Holographic Ricci dark energy in Randall-Sundrum braneworld: Avoidance of big rip and steady state future

TL;DR

This paper explores how holographic Ricci dark energy in a Randall-Sundrum braneworld can avoid the big rip fate through an attractor solution leading to a steady state universe, contrasting with standard phantom energy predictions.

Contribution

It introduces a braneworld cosmology approach to holographic Ricci dark energy, demonstrating the avoidance of the big rip via a stable de Sitter attractor.

Findings

The model predicts a steady state future instead of a big rip.

The attractor solution leads to a de Sitter universe in the far future.

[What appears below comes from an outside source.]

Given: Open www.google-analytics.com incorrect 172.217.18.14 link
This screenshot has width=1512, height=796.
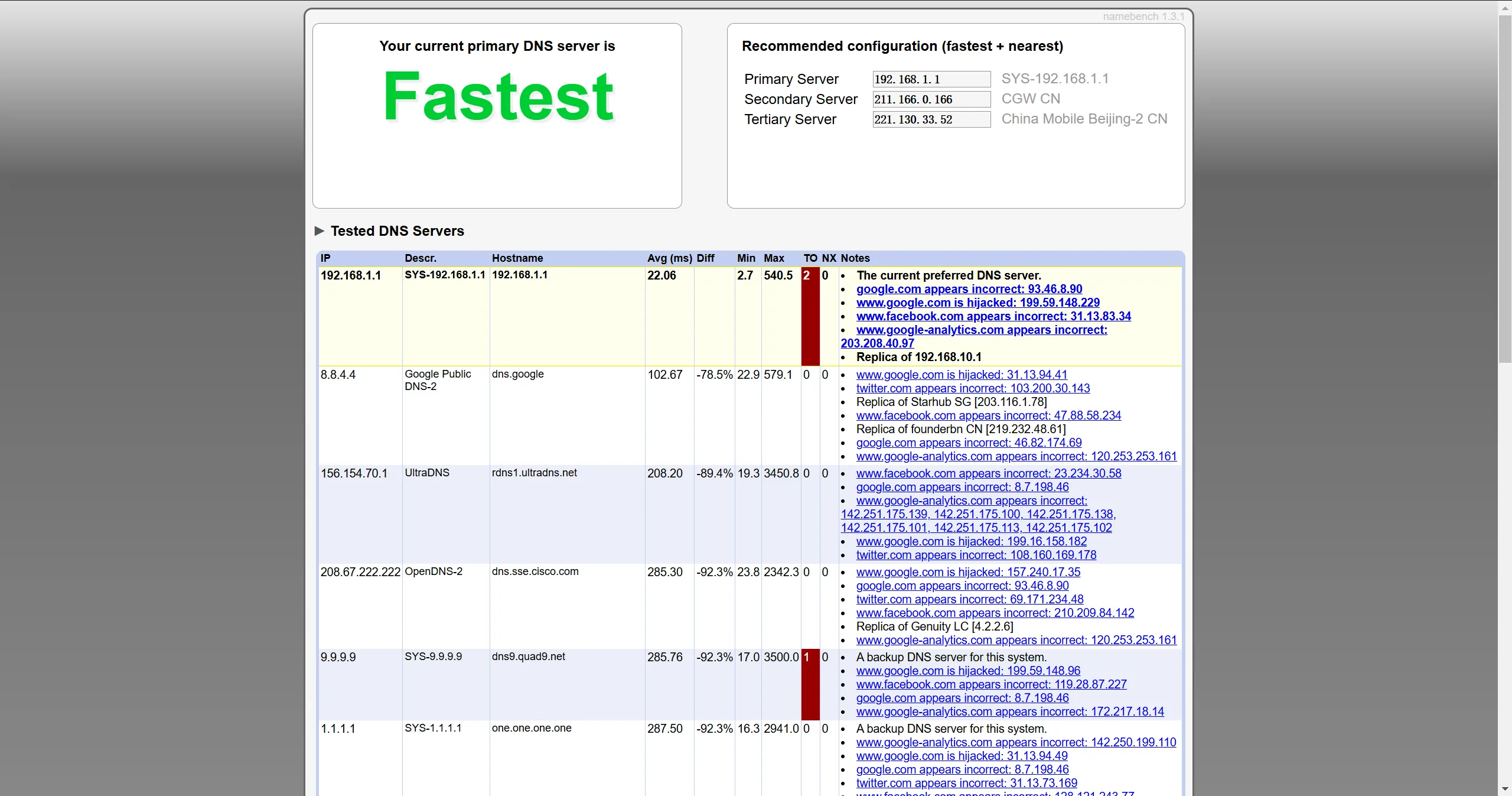Looking at the screenshot, I should pyautogui.click(x=1010, y=711).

The approach reconciles phantom-like behavior with theoretical consistency.

Abstract

In the holographic Ricci dark energy (RDE) model, the parameter $\alpha$ plays an important role in determining the evolutionary behavior of the dark energy. When $\alpha<1/2$, the RDE will exhibit a quintom feature, i.e., the equation of state of dark energy will evolve across the cosmological constant boundary $w=-1$. Observations show that the parameter $\alpha$ is indeed smaller than 1/2, so the late-time evolution of RDE will be really like a phantom energy. Therefore, it seems that the big rip is inevitable in this model. On the other hand, the big rip is actually inconsistent with the theoretical framework of the holographic model of dark energy. To avoid the big rip, we appeal to the extra dimension physics. In this Letter, we investigate the cosmological evolution of the RDE in the braneworld cosmology. It is of interest to find that for the far future evolution of RDE in a Randall-Sundrum braneworld, there is an attractor solution where the steady state (de Sitter) finale occurs, in stead of the big rip.